Problem statement: Return all the lines below, exactly as they read.

>>>

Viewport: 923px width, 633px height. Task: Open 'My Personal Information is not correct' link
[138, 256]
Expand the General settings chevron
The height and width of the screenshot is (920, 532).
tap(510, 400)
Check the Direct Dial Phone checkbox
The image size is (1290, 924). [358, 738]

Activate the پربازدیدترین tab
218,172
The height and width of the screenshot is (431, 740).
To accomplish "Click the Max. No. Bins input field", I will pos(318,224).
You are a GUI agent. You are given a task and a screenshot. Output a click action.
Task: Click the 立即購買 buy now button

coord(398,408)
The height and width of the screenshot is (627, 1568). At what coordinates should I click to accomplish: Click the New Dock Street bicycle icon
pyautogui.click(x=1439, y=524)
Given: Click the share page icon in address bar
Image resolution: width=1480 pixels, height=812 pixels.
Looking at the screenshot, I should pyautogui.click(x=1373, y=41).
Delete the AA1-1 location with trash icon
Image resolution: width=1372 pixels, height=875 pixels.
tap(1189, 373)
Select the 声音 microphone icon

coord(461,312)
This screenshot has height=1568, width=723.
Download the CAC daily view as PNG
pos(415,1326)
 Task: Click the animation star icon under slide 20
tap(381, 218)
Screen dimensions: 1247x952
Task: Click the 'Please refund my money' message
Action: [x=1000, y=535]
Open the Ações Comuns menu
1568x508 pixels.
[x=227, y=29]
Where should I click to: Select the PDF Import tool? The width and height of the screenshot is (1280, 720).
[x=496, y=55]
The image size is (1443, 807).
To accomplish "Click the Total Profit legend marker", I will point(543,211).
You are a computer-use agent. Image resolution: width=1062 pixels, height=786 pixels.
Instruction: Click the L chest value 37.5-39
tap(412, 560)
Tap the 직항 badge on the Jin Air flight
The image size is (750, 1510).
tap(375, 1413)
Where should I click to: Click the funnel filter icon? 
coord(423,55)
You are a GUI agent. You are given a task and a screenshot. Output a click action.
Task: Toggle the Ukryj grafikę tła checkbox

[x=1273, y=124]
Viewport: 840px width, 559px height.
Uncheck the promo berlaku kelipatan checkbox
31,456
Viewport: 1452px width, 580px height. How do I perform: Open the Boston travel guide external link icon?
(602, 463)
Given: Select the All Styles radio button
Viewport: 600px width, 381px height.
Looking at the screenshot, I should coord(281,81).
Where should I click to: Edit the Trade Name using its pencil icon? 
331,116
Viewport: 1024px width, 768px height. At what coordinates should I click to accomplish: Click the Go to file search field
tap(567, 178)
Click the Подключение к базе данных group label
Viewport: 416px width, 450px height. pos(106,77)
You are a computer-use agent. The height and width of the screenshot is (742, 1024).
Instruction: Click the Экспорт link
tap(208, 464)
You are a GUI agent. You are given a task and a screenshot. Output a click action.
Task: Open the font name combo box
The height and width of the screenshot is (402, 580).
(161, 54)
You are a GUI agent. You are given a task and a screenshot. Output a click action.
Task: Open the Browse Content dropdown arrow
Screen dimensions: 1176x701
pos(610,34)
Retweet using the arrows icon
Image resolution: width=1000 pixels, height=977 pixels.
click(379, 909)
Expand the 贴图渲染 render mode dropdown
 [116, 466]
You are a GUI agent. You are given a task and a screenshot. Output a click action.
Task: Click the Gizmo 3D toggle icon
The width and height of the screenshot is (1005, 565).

<<<

Response:
Viewport: 923px width, 633px height. Task: Open 'My Personal Information is not correct' link
[138, 256]
Expand the General settings chevron
The height and width of the screenshot is (920, 532).
tap(510, 400)
Check the Direct Dial Phone checkbox
The image size is (1290, 924). [358, 738]

Activate the پربازدیدترین tab
218,172
The height and width of the screenshot is (431, 740).
To accomplish "Click the Max. No. Bins input field", I will pos(318,224).
You are a GUI agent. You are given a task and a screenshot. Output a click action.
Task: Click the 立即購買 buy now button

coord(398,408)
The height and width of the screenshot is (627, 1568). At what coordinates should I click to accomplish: Click the New Dock Street bicycle icon
pyautogui.click(x=1439, y=524)
Given: Click the share page icon in address bar
Image resolution: width=1480 pixels, height=812 pixels.
Looking at the screenshot, I should pyautogui.click(x=1373, y=41).
Delete the AA1-1 location with trash icon
Image resolution: width=1372 pixels, height=875 pixels.
tap(1189, 373)
Select the 声音 microphone icon

coord(461,312)
This screenshot has height=1568, width=723.
Download the CAC daily view as PNG
pos(415,1326)
 Task: Click the animation star icon under slide 20
tap(381, 218)
Screen dimensions: 1247x952
Task: Click the 'Please refund my money' message
Action: [x=1000, y=535]
Open the Ações Comuns menu
1568x508 pixels.
[x=227, y=29]
Where should I click to: Select the PDF Import tool? The width and height of the screenshot is (1280, 720).
[x=496, y=55]
The image size is (1443, 807).
To accomplish "Click the Total Profit legend marker", I will point(543,211).
You are a computer-use agent. Image resolution: width=1062 pixels, height=786 pixels.
Instruction: Click the L chest value 37.5-39
tap(412, 560)
Tap the 직항 badge on the Jin Air flight
The image size is (750, 1510).
tap(375, 1413)
Where should I click to: Click the funnel filter icon? 
coord(423,55)
You are a GUI agent. You are given a task and a screenshot. Output a click action.
Task: Toggle the Ukryj grafikę tła checkbox

[x=1273, y=124]
Viewport: 840px width, 559px height.
Uncheck the promo berlaku kelipatan checkbox
31,456
Viewport: 1452px width, 580px height. How do I perform: Open the Boston travel guide external link icon?
(602, 463)
Given: Select the All Styles radio button
Viewport: 600px width, 381px height.
Looking at the screenshot, I should coord(281,81).
Where should I click to: Edit the Trade Name using its pencil icon? 
331,116
Viewport: 1024px width, 768px height. At what coordinates should I click to accomplish: Click the Go to file search field
tap(567, 178)
Click the Подключение к базе данных group label
Viewport: 416px width, 450px height. pos(106,77)
You are a computer-use agent. The height and width of the screenshot is (742, 1024).
Instruction: Click the Экспорт link
tap(208, 464)
You are a GUI agent. You are given a task and a screenshot. Output a click action.
Task: Open the font name combo box
The height and width of the screenshot is (402, 580).
(161, 54)
You are a GUI agent. You are given a task and a screenshot. Output a click action.
Task: Open the Browse Content dropdown arrow
Screen dimensions: 1176x701
pos(610,34)
Retweet using the arrows icon
Image resolution: width=1000 pixels, height=977 pixels.
click(379, 909)
Expand the 贴图渲染 render mode dropdown
 [116, 466]
You are a GUI agent. You are given a task and a screenshot. Output a click action.
Task: Click the Gizmo 3D toggle icon
The width and height of the screenshot is (1005, 565).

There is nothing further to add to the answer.